ASR, or automatic speech recognition, is the technology that converts spoken audio into written text. It runs in two modes: batch, where a finished recording is transcribed afterward, and streaming, where text appears within a fraction of a second as someone speaks. Streaming ASR with sub-second partial results is what makes live captions and real-time AI scribes possible during a consult, and it is the first stage of any ambient documentation pipeline. The output text is only as good as the audio and the model behind it.

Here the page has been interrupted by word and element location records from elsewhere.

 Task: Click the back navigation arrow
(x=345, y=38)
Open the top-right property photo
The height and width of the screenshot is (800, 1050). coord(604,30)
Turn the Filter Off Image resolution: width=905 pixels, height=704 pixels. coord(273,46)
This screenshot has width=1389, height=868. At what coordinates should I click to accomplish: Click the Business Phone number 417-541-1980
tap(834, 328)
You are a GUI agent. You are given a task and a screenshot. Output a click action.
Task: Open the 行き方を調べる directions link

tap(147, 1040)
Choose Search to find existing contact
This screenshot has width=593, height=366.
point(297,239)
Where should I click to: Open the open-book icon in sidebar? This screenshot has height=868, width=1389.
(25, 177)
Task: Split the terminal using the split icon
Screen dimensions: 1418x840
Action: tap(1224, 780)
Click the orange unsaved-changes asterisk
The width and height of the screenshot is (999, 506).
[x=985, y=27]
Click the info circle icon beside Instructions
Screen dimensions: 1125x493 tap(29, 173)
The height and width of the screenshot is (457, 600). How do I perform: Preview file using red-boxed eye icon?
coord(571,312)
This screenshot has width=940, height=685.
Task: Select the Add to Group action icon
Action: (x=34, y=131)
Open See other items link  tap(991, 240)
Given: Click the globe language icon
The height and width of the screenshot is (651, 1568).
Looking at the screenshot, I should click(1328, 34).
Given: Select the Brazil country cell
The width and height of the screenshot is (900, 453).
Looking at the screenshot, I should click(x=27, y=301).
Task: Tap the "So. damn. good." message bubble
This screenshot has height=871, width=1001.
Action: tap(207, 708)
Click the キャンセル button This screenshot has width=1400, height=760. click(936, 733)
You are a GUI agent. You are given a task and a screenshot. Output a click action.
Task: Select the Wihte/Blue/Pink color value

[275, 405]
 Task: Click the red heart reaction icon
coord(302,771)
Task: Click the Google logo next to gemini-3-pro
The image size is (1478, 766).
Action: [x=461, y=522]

Medical conversations are an unusually hard case for ASR. Drug names, dosages, anatomical terms, and clinical abbreviations are rare words the model may not have learned well; patient accents, two people talking over each other (crosstalk), and a microphone placed across the room all drive the word error rate up — and they do so precisely where mistakes carry clinical consequence. A misheard "fifteen" versus "fifty" milligrams is not a typo, it is a safety event.
For a telemedicine product team this matters in two ways. First, accuracy: never accept a vendor's published accuracy number at face value — those figures usually come from clean, general-purpose audio. Test candidate engines on your own real clinical recordings, with your microphones and your patient population, before committing. Second, compliance: the audio and the resulting transcript are PHI under HIPAA, so any ASR vendor in the path needs a BAA and a clear data-handling story. The common pitfall is shipping captions or notes that look authoritative while quietly carrying transcription errors no one is checking — which is why high-stakes lines still deserve human confirmation.